Wednesday, November 14, 2012

Your own VPN/proxy (pptpd config on Amazon AMI)

Update 2015: since pptp is not longer supported on Mac and is generally insecure, please follow this excellent guide for a similar l2tp setup

Simple steps to quickly configure your own vpn.

Intro - VPN means a virtual private network, a secure channel between two machines. As you can, thanks to the cloud, have the second machine running in any part of the world, and you also can forward all your internet traffic through that second machine, this could be useful in numerous cases - if you don't want your provider to know everything about you, or if your crazy government thinks it can decide for you what you can or can not see, or if you are tired with DMCA restrictions, list goes on.

Requirements - Amazon AWS (or any other cloud provider) account. Amazon now runs a promo, giving you free usage for one year on the basic tier, which would be enough for the task.

Go ahead and create a new t1.micro EC2 instance in amazon control panel.
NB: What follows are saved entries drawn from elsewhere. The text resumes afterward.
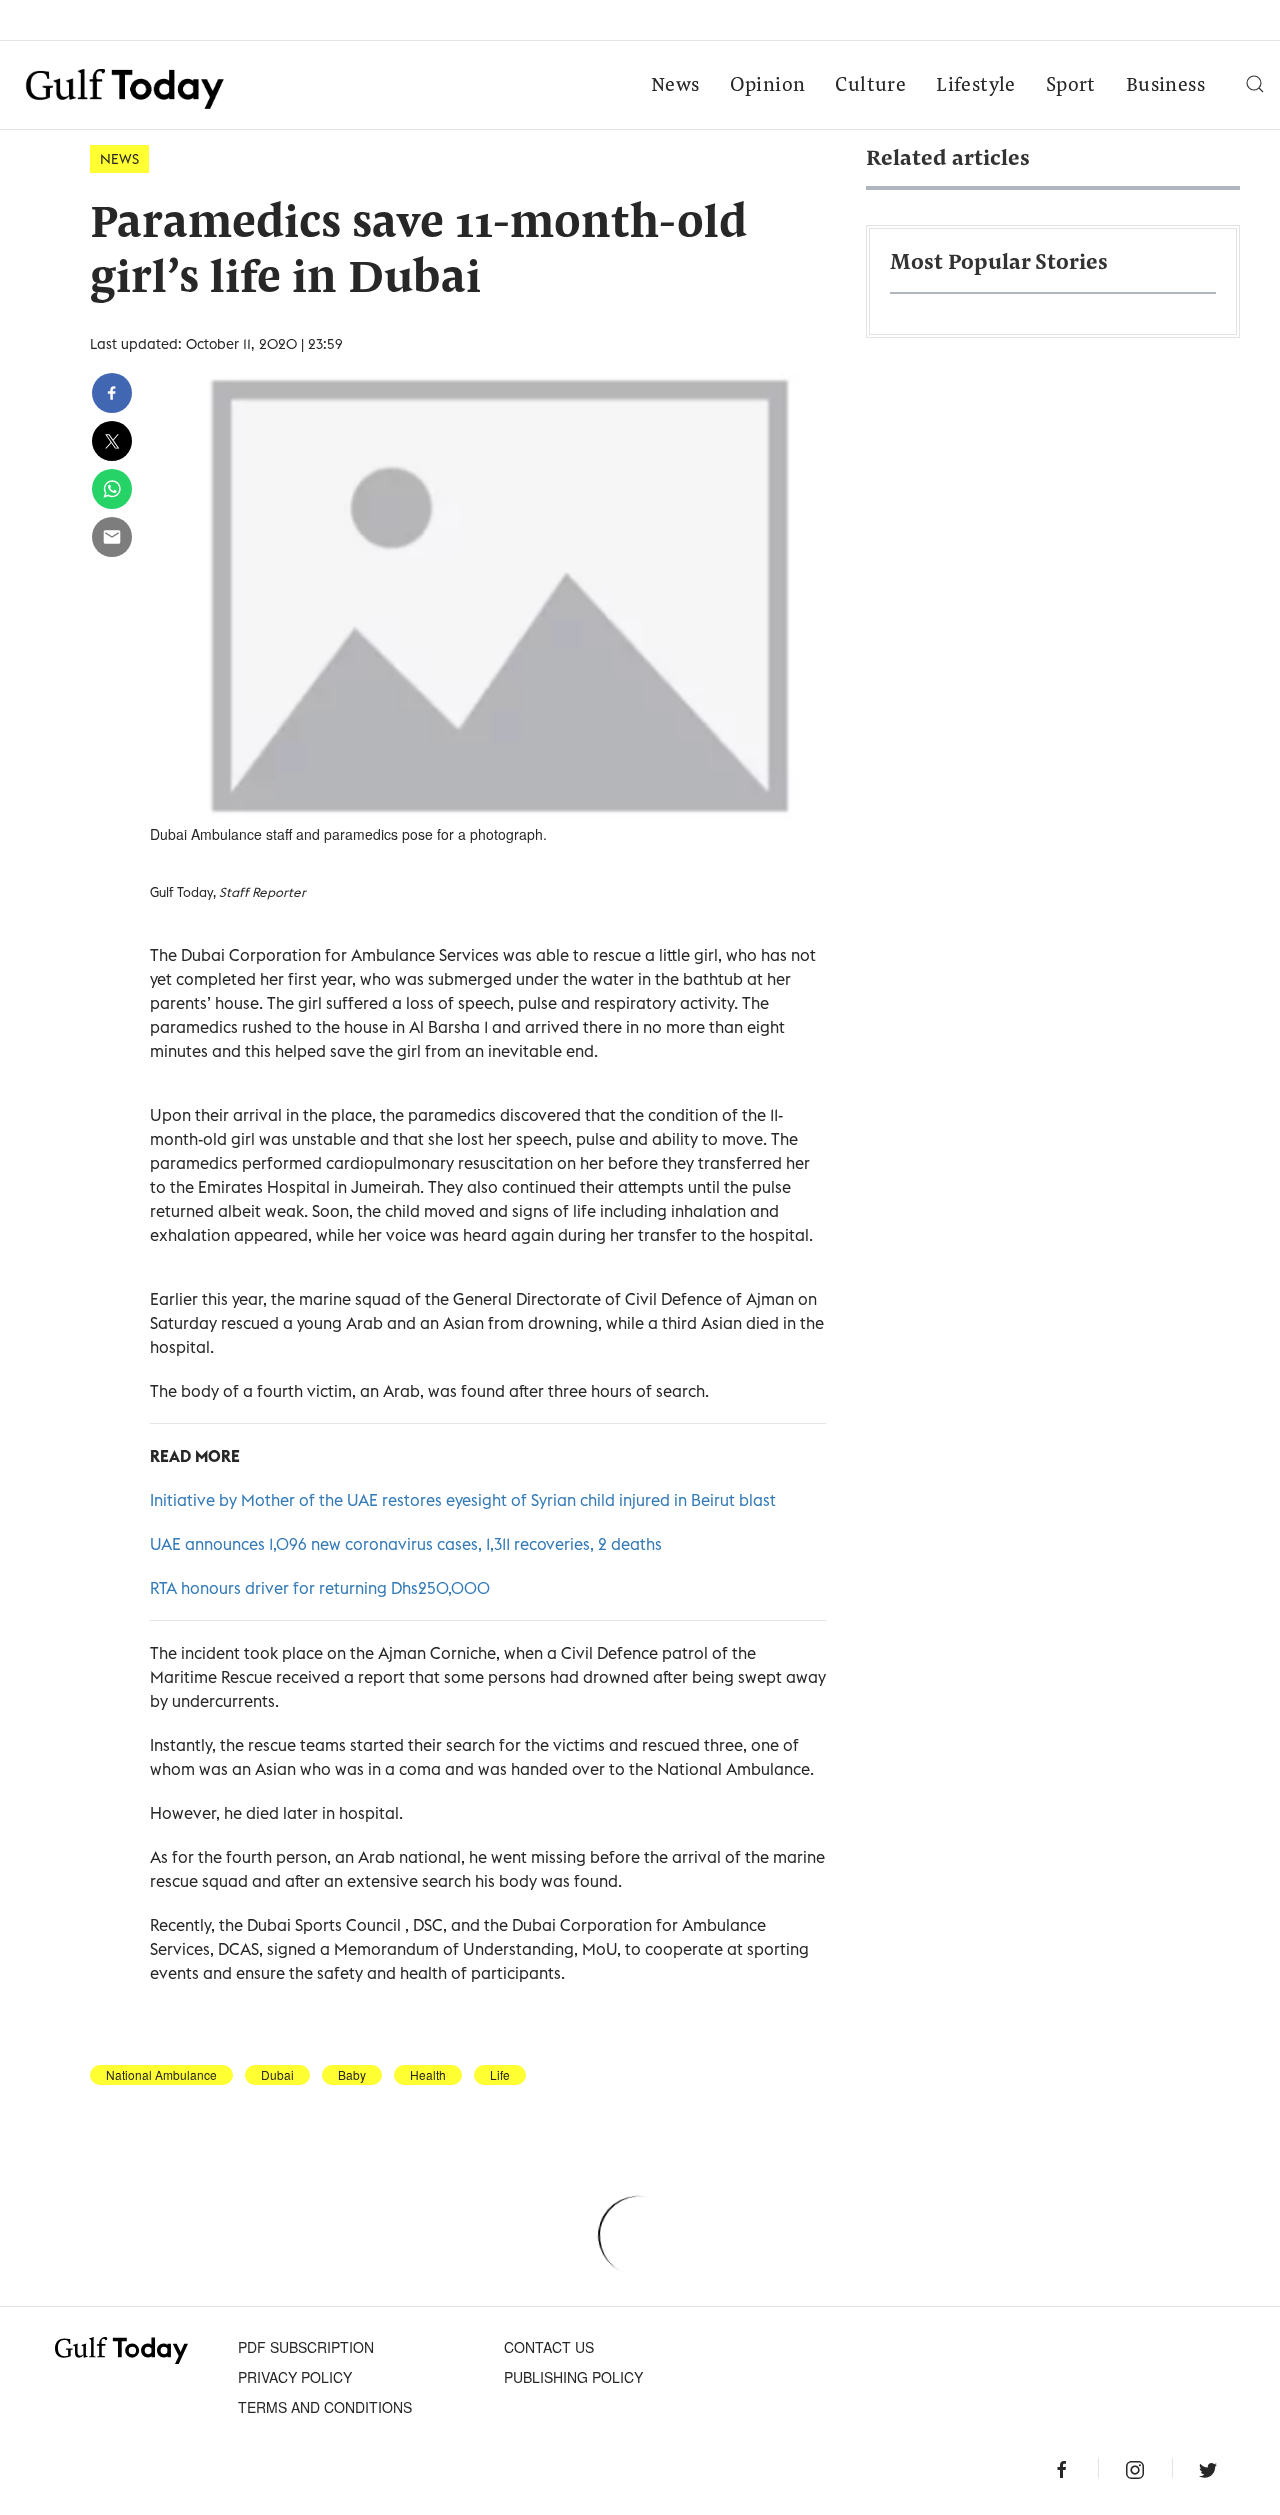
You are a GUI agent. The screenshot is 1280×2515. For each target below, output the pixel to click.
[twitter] (112, 441)
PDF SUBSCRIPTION (306, 2347)
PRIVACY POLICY (295, 2377)
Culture (870, 86)
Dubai (277, 2075)
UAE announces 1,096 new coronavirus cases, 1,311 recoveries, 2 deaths (406, 1544)
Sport (1071, 86)
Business (1165, 86)
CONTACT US (549, 2347)
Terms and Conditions (325, 2407)
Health (428, 2075)
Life (500, 2075)
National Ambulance (161, 2075)
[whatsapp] (112, 489)
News (675, 86)
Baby (352, 2075)
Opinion (768, 86)
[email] (112, 537)
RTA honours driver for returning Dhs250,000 (320, 1588)
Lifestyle (976, 86)
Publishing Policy (573, 2377)
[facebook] (112, 393)
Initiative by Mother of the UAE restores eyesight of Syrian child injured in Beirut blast (463, 1500)
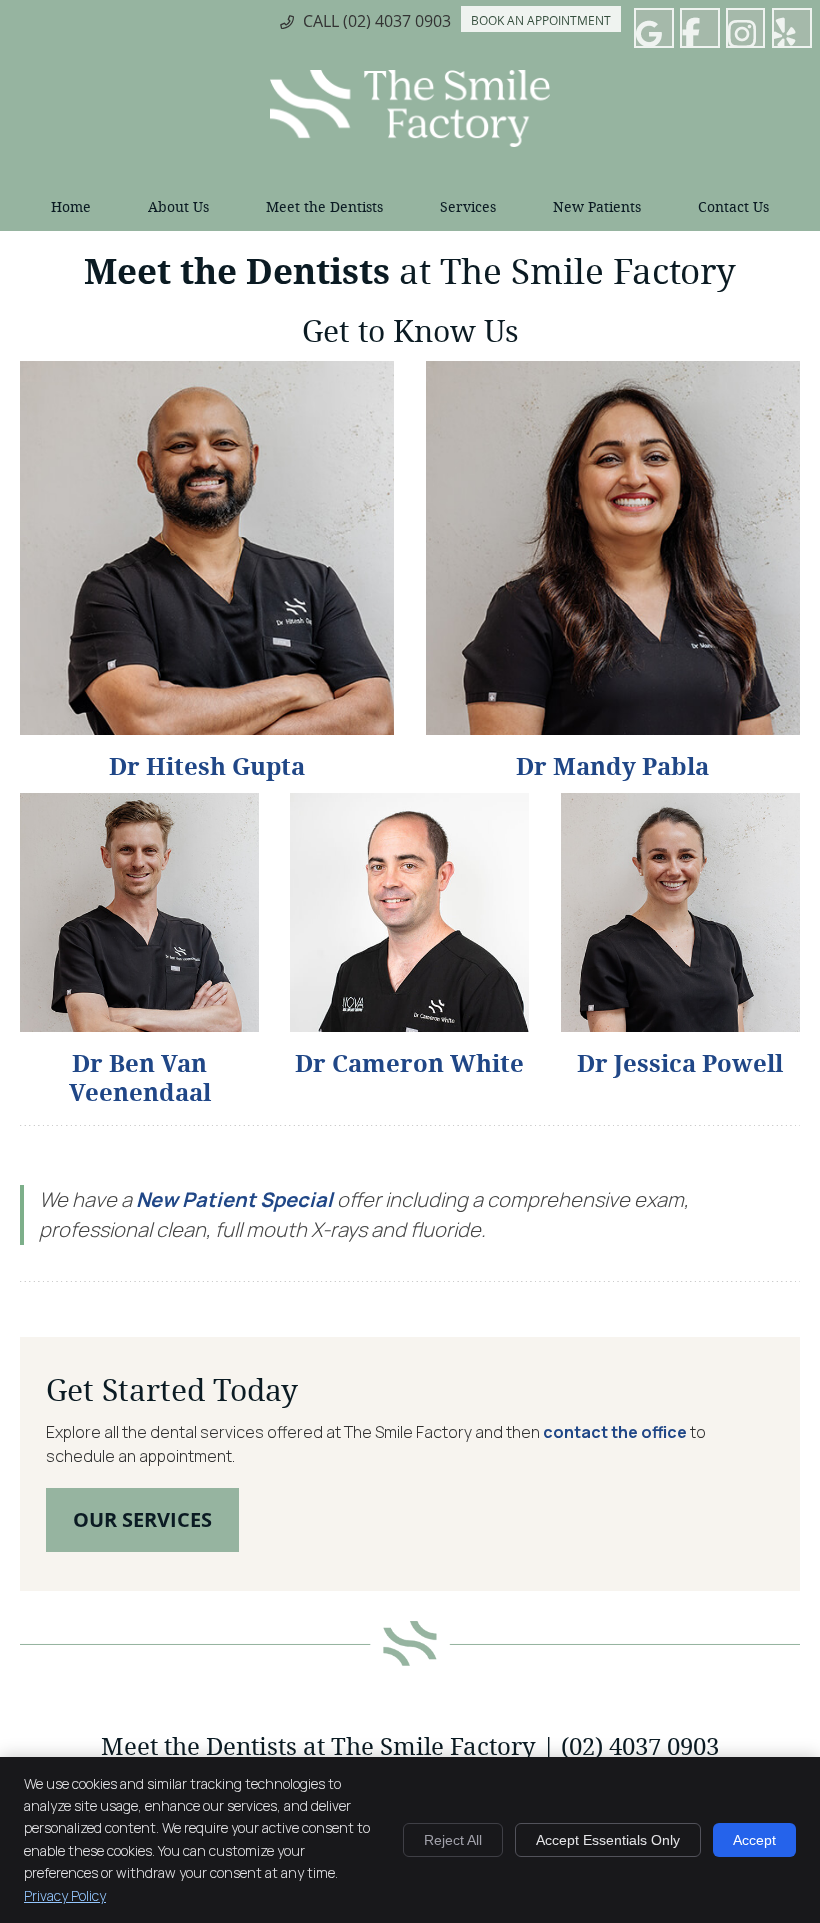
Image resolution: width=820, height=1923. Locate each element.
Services (468, 207)
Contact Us (733, 207)
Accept (754, 1840)
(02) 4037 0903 (397, 21)
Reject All (453, 1840)
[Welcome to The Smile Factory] (410, 141)
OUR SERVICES (142, 1519)
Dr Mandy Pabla (612, 767)
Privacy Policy (65, 1895)
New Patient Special (236, 1199)
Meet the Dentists (324, 207)
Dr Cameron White (409, 1064)
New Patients (597, 207)
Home (71, 207)
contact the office (615, 1432)
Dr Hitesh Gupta (207, 767)
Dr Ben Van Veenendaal (140, 1078)
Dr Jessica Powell (680, 1064)
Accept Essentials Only (608, 1840)
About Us (178, 207)
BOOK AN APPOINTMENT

I use Amazon AMI images: it's a small headless linux similar to CentOS with no preinstalled software, just what we need here. Settings for your new instance: 64bit version, EBS backed, 2GB of root partition would be absolutely enough, generate a new keypair and save it in a safe place, create a new security group for your VPN. Everything else you can leave at default values.

First of all, let's open some ports in your cloud firewall - go to Security Groups and edit the group you assigned to your instance (or default if you don't remember assigning any groups). You should open TCP port 1723 and UDP port 500, as well as ssh port 22 :) You can either open these ports to the world (0.0.0.0/0), or specify your ip address there.

Login into your new box:

ssh -i your_key_file ec2-user@your_instance_address

Install ppp/pptpd:

sudo yum install ppp -y
wget http://poptop.sourceforge.net/yum/stable/packages/pptpd-1.3.4-2.el6.x86_64.rpm
sudo rpm -Uhv pptpd-1.3.4-2.el6.x86_64.rpm

Edit /etc/pptpd.conf, uncomment the lines with localip and remoteip. You can also add google's (8.8.8.8, 8.8.4.4) or amazon's () DNS servers, to avoid using your provider's DNS, edit /etc/ppp/options.pptpd and uncomment/edit ms-dns lines.

Create the VPN user - edit /etc/ppp/chap-secrets and add a line (you would want your own user and a secure password):

<USER> pptpd <PASSWORD> *

That's it for the VPN, time to setup our traffic forwarding so that we would be able to access the rest of the Internet from this server. Enable ipv4 forwarding, edit /etc/sysctl.conf and switch net.ipv4.ip_forward setting to 1.

Create iptable forwarding rule, persist it, enable pptpd and restart our server

sudo iptables -t nat -A POSTROUTING -o eth0 -j MASQUERADE
sudo service iptables save
sudo service iptables restart
sudo chkconfig pptpd on
sudo init 6

That's it. To test your new VPN, open your Mac network preferences, Create new service (click on + in the list of services):

After that, enter your Server Address, your Account name, select Encryption: Maximum (128bit), Authentication Settings - enter your password. In the Advanced dialog, don't forget to check Send all traffic over VPN connection. Click Connect, if all went well you should see this:

Enjoy. Some more things which are not necessary but can be helpful - as we created an EBS-backed instance, we can safely stop it and start when needed, as Amazon charges you per hour of a running instance. Ip address is dynamic and might change on restart, so it would make sense to assign an Elastic IP to your instance, or use DynDNS. Unless, of course, you need for some reason to complicate tracing you back, then dynamically assigned address will help a little.